--- start Data to process ---

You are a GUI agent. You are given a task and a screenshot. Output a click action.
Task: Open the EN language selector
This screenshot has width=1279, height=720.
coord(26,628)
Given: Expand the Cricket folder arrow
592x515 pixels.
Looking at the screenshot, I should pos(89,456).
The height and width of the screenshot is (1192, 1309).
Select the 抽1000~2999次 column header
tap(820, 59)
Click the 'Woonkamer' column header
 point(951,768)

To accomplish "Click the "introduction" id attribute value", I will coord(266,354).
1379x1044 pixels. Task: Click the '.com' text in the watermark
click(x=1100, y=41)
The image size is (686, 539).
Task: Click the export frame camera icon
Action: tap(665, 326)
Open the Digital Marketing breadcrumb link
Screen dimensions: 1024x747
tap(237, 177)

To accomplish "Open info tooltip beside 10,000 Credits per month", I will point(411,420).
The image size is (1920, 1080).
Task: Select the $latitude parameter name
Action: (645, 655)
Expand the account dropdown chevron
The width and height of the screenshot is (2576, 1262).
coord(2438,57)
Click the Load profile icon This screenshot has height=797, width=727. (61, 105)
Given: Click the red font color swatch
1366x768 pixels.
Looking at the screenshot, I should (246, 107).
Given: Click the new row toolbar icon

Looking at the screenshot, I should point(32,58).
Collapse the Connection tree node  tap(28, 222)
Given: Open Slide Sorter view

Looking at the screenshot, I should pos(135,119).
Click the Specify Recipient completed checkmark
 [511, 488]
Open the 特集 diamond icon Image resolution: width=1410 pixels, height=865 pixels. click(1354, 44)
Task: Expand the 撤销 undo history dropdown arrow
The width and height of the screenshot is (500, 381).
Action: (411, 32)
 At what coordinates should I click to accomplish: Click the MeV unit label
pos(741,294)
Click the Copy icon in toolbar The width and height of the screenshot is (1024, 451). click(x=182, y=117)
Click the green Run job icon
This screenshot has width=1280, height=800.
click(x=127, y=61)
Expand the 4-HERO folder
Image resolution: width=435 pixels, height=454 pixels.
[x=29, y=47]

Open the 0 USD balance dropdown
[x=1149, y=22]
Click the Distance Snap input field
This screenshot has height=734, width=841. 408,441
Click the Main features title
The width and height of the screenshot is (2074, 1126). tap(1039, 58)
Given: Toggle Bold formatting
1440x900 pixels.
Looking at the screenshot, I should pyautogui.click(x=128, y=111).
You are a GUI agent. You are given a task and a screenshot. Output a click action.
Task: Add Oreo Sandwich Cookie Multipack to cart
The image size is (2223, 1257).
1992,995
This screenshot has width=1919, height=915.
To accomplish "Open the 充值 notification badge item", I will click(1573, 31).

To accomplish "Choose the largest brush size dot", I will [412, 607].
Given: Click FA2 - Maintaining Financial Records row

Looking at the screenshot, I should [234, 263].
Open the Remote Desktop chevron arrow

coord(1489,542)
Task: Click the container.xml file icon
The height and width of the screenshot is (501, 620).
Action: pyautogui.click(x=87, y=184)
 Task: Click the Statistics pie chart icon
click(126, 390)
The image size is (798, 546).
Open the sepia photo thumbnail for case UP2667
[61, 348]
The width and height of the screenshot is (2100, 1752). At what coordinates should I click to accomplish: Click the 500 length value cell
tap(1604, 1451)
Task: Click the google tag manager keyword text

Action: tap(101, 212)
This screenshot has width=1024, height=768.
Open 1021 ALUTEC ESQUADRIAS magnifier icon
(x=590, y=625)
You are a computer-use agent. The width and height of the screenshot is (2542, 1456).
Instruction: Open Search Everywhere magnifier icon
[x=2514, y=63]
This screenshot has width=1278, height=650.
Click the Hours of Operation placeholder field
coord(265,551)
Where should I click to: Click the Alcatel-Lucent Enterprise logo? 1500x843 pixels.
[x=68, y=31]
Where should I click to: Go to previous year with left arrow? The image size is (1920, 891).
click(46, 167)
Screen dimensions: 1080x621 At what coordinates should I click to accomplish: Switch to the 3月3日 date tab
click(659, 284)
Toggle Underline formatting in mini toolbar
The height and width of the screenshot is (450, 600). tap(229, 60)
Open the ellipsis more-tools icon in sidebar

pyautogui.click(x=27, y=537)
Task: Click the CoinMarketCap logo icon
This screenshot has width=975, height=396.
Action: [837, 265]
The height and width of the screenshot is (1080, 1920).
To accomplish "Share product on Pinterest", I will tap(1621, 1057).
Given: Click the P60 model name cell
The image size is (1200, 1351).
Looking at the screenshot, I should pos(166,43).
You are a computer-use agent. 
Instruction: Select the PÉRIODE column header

--- end Data to process ---

- **What is asked**
Reproduce verbatim the lines running from the line containing "This screenshot has width=1024, height=768." through the end of the lines, both ends included.

- **Response**
This screenshot has width=1024, height=768.
Open 1021 ALUTEC ESQUADRIAS magnifier icon
(x=590, y=625)
You are a computer-use agent. The width and height of the screenshot is (2542, 1456).
Instruction: Open Search Everywhere magnifier icon
[x=2514, y=63]
This screenshot has width=1278, height=650.
Click the Hours of Operation placeholder field
coord(265,551)
Where should I click to: Click the Alcatel-Lucent Enterprise logo? 1500x843 pixels.
[x=68, y=31]
Where should I click to: Go to previous year with left arrow? The image size is (1920, 891).
click(46, 167)
Screen dimensions: 1080x621 At what coordinates should I click to accomplish: Switch to the 3月3日 date tab
click(659, 284)
Toggle Underline formatting in mini toolbar
The height and width of the screenshot is (450, 600). tap(229, 60)
Open the ellipsis more-tools icon in sidebar

pyautogui.click(x=27, y=537)
Task: Click the CoinMarketCap logo icon
This screenshot has width=975, height=396.
Action: [837, 265]
The height and width of the screenshot is (1080, 1920).
To accomplish "Share product on Pinterest", I will tap(1621, 1057).
Given: Click the P60 model name cell
The image size is (1200, 1351).
Looking at the screenshot, I should pos(166,43).
You are a computer-use agent. 
Instruction: Select the PÉRIODE column header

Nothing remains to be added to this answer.